John Glenn is one of the few men to complete an extraordinary feat: orbit the Earth. Today he turns 93 and we take a look at this incredible man, who has captured American minds and hearts throughout history.
The legendary astronaut was selected to be part of the Mercury Seven, the group that would build the path to ultimately land a man on the moon before the end of the decade. John Glenn became the first NASA astronaut to orbit the Earth and only the fifth person in the world to go to space.
In order to successfully put a man on the moon, NASA had to first be able to send him into space and return him home safely. On February 20, 1962, the space agency launched a mission to attempt the feat and John Glenn — who piloted the flight — was an instant American hero.
According to NASA, the men selected for the mission had to meet seven very important requirements. To be considered for the Manned Space Program, the astronauts had to be test pilot school graduates, in excellent physical shape, less than 40 years old, shorter than five-feet 11-inches, qualified jet pilots, have at least 1,500 hours flying time, and a bachelors’ degrees in engineering. John Glenn met all of them.

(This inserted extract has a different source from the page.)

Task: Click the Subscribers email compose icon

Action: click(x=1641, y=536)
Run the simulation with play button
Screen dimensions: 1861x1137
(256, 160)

In 1958, Glenn participated in several tests along with 508 other men. In April of 1959, the legendary pilot was selected to be a part of the Mercury Seven — the first group of astronauts NASA would send into space. Scott Carpenter, Gordon Cooper, Gus Grissom, Wally Schirra, Alan Shepard, and Deke Slayton were also picked to go on the biggest space adventure in history.
Following three years of intensive training, John Glenn was ready to make history. In 1962, he lifted off aboard the Mercury capsule Friendship 7, becoming the first American to orbit Earth.
The historical flight was not without problems. At the end of his first orbit, a yaw attitude jet clogged, forcing Glenn to abandon the automatic control system and use the manual electrical fly-by-wire system, according to NASA.com.
It took John Glenn four hours and 56 minutes to orbit the globe three times, reaching speeds of more than 17,000 miles per hour. Glenn returned to Earth landing in the Atlantic Ocean, 800 miles southeast of Bermuda.
On October 29, 1998, at 77, John Glenn became the oldest person to fly in space and the first astronaut to do so in the Mercury and Space Shuttle Programs by flying in the Discovery (STS-95) mission. Happy Birthday to one of the greatest and most inspiring American heroes, John Glenn.